Who would have thought that even the hint of a face would accord the possessor certain rights and maybe even citizenship? The more the recipient resembles us, the more we tend to grant it a degree of personhood. ‘As the philosophers Mark Coeckelbergh and David Gunkel have noted, we often give dogs this kind of face, as evidenced by the individual names we bestow on them and their closeness to our lives. We grant them an existential status that leads to their inclusion in our moral community and an assignment of rights and protections occasionally approaching those we afford to other people.’ But fish…?

Yes, fish! I can always remember thinking that a freshly caught fish flopping desperately in the bottom of the boat must be suffering. I would knock it over its head until it stopped moving. It did little to assuage the guilt, however -only eating it did that.

But why? The fish was neither cuddly nor as cute as my dog. I suspect it was not the face that prompted my reaction, just the apparent suffering. As Woodruff suggests, ‘generally scales and slime count strongly against cuteness and cuddliness. However, there are also explicit cognitive factors that influence the moral status we assign animals. Sentience is the most important. By this I mean the minimal capacity to have a direct subjective experience of the qualities associated with sensations and accompanying affectual states. More simply put, sentience is the ability to have the feel of a sensory experience. Because of this, sentient beings have the capacity to suffer, and it is this ability that intuitively affects their moral status… the capacity of an animal to suffer demands that it be given standing in our moral community.’
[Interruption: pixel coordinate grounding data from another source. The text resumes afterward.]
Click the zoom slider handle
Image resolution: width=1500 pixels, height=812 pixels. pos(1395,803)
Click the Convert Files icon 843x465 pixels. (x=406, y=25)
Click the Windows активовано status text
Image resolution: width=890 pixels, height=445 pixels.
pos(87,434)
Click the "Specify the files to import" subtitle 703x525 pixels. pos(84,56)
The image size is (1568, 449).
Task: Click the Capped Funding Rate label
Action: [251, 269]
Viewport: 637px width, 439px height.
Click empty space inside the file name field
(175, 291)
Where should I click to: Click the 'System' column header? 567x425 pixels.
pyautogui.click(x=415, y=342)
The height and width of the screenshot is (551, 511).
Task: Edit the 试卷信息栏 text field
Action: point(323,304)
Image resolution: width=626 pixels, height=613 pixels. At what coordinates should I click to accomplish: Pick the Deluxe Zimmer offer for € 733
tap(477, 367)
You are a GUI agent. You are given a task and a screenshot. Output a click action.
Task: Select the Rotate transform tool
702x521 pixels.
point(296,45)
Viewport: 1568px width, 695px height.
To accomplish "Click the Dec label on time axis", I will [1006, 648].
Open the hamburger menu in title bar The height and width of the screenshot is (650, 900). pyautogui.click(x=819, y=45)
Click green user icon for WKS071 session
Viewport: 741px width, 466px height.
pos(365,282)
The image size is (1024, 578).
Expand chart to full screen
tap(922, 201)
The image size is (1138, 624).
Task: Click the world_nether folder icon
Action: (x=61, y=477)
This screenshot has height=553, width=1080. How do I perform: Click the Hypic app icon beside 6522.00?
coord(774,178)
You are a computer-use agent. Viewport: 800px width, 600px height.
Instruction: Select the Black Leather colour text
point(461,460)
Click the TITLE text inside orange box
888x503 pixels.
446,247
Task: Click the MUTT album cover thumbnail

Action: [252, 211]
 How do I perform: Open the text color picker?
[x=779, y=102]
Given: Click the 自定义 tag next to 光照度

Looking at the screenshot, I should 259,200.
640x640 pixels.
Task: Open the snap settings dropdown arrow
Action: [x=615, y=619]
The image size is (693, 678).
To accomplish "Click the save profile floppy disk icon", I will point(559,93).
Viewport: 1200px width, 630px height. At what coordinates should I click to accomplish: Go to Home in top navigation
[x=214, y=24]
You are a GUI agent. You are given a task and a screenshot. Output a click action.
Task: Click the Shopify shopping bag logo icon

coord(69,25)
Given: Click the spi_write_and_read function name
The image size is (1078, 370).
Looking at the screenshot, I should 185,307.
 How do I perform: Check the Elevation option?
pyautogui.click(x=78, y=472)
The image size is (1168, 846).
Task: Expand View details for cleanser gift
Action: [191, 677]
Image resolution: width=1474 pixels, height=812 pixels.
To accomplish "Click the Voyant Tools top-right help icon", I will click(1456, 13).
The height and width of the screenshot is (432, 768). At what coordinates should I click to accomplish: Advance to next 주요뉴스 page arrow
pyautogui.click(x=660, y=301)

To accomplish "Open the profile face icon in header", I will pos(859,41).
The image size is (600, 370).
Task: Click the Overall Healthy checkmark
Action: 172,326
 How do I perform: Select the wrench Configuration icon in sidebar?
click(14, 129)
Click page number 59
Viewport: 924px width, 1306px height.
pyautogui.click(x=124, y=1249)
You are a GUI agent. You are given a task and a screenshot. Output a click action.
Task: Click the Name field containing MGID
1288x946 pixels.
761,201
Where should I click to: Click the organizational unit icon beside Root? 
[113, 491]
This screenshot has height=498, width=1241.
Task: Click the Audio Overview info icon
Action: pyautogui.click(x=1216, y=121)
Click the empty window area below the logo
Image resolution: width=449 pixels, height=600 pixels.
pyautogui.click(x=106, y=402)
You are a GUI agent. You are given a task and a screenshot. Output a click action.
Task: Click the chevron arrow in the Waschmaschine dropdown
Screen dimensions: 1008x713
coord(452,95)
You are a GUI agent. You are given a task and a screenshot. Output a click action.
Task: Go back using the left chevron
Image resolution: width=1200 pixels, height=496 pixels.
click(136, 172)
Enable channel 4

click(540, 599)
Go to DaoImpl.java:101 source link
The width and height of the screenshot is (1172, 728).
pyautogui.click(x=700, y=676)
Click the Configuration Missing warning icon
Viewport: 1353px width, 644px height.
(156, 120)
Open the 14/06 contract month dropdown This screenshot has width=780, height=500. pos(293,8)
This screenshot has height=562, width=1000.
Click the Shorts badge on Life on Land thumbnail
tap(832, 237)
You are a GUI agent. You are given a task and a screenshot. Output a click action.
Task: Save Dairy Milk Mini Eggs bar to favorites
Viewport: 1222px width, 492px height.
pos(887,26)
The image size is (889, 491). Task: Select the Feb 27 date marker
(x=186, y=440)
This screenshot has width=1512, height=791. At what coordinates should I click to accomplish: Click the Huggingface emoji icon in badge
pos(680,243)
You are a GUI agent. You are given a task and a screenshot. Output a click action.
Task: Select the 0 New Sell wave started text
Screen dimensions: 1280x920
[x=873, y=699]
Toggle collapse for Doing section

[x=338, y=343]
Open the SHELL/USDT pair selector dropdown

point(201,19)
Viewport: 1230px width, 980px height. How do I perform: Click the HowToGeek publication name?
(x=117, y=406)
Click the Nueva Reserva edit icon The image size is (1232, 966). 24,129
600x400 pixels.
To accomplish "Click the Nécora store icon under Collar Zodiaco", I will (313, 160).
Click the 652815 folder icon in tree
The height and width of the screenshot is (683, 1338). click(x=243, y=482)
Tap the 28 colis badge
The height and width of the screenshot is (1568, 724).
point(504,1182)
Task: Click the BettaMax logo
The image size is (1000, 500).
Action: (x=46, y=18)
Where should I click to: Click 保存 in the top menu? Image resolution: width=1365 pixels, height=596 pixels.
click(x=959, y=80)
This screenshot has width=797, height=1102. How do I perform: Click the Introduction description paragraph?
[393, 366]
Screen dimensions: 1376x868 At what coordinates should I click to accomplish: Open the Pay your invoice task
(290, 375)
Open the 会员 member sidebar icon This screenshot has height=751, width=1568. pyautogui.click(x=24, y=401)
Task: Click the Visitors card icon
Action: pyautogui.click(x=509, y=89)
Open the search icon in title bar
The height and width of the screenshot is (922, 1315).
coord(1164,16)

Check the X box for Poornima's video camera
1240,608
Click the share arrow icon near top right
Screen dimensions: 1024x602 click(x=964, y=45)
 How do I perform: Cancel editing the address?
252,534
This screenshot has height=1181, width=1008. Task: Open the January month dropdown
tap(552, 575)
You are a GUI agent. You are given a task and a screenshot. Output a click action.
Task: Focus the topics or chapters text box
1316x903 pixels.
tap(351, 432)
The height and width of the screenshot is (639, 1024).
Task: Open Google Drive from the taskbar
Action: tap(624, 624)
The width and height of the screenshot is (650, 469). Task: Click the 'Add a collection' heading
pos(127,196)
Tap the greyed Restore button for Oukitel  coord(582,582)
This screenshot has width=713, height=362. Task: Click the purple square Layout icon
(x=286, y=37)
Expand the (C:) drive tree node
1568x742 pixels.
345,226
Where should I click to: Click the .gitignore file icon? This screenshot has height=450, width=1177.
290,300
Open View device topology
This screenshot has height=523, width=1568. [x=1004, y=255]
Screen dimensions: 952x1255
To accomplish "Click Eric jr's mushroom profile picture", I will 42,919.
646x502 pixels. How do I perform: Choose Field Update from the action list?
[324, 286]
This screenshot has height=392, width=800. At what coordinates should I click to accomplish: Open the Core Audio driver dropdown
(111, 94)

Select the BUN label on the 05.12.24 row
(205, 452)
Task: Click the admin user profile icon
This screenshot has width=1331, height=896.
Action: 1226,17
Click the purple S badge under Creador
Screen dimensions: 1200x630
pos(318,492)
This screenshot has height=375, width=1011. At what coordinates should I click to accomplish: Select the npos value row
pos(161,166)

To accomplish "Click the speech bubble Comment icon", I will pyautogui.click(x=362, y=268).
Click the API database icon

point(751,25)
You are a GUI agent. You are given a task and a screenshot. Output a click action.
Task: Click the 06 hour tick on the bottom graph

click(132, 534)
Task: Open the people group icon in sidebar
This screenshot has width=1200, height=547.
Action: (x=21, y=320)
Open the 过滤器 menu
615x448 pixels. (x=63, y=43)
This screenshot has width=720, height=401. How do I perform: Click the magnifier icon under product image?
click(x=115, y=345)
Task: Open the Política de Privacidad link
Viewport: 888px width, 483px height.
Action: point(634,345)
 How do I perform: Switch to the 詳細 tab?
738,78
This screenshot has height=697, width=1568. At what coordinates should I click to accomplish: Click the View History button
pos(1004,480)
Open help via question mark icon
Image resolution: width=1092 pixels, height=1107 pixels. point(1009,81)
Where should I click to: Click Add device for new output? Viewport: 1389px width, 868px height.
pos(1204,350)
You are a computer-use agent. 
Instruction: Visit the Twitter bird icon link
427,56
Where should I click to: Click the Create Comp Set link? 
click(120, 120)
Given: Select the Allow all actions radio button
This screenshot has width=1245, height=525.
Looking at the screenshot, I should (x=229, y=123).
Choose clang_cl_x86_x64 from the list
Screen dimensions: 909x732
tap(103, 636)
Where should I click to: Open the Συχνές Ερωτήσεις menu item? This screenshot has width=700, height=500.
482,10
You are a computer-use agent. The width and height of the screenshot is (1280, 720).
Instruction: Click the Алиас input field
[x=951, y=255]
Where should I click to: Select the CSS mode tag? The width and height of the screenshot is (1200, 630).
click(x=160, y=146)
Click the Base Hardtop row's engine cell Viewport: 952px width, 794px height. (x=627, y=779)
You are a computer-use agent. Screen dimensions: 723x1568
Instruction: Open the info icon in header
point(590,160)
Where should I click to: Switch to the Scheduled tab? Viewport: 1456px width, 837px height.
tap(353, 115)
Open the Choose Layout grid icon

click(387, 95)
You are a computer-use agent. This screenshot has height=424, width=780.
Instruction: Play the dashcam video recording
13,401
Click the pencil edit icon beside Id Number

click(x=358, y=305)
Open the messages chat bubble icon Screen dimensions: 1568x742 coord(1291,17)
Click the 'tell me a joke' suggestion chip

I’m reminded of that seminal essay (and, indeed, it is mentioned in Woodruff’s article) What it is like to be a bat by Thomas Nagel -that it must be like something to experience the world as a bat. In other words, sentience implies a ‘subjective experiential state, a sentient being must be capable of a first-person perspective from which phenomena are experienced.’ But could a fish recognize its face in a mirror like, say, a chimpanzee?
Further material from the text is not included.